Members, roles & policies
- Service accounts are created to represent non human users.
What would you do if want applications to act on resources on your behalf?
- Create a service account for the application
- Grant it access to google APIs
- We can then grant groups of people access to this service account which can be easily revoked.
- Different types of roles:
- Primitive roles: which include the Owner, Editor, and Viewer roles that existed prior to the introduction of Cloud IAM.
- Predefined roles: which provide granular access for a specific service and are managed by GCP.
- Custom roles: which provide granular access according to a user-specified list of permissions.
You need to create keys for service accounts only if you want to use it from on- prem machines.

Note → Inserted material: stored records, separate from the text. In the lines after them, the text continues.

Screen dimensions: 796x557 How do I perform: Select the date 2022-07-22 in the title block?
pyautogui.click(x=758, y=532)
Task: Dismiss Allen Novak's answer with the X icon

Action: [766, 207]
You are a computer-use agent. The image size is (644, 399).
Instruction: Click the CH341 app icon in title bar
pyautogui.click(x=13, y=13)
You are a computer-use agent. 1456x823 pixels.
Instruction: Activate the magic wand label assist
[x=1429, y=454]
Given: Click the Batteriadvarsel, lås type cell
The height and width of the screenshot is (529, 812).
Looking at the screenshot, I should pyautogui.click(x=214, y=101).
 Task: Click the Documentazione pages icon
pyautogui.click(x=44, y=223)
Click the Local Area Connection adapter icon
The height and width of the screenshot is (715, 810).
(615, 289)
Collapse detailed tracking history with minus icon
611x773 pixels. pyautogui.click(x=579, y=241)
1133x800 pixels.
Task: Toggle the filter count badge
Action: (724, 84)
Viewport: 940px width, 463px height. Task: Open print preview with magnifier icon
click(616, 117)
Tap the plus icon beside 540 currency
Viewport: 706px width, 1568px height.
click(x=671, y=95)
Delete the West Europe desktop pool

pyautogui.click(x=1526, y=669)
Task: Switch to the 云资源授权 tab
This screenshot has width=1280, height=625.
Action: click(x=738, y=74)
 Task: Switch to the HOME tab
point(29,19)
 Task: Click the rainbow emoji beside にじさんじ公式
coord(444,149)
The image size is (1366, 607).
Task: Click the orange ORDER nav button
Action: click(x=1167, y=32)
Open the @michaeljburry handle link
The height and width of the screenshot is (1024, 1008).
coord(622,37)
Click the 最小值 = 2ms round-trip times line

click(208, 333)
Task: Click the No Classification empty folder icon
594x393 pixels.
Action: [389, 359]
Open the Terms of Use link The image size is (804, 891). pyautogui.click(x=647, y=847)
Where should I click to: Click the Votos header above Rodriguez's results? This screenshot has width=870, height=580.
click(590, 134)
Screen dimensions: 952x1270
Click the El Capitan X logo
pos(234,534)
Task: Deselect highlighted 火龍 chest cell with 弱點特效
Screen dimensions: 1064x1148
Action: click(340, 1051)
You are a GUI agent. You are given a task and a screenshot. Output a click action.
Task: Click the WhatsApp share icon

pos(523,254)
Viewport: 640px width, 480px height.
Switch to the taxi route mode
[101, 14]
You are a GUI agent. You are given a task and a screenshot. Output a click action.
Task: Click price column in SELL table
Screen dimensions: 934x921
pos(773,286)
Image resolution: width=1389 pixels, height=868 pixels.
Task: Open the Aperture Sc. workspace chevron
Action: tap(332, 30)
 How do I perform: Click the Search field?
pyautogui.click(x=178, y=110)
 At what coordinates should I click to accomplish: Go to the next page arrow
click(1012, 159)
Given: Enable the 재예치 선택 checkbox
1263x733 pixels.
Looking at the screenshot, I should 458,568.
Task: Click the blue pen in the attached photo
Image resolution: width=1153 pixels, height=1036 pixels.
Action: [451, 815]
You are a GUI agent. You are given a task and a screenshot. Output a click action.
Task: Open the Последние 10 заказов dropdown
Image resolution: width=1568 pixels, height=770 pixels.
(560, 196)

If you are assigning service accounts to google resources (like compute) you don't need keys.
We have a resource hierarchy: Organisation -> Folder -> Project -> VM/resource
- Suppose if have many buckets in our cloud storage.
- If we want a service account to have to have admin access over all the buckets in the project then we give it a role of storage admin and then add it as a member to the project.
- Now by the property of inheritance it will have admin access over all the buckets in the project.
- If we want it to have admin access over only a particular bucket we can go to the permissions section of the bucket and add the service account roles there.
- So always apply the permissions at the lowest level. For example on the bucket.
- The effective policy of a resource is the union of policies set on that resource and the policies inherited from the hierarchy.
- If you a viewer policy on a member at the resource level but they have editor access on the project level then the editor access will be applied to them.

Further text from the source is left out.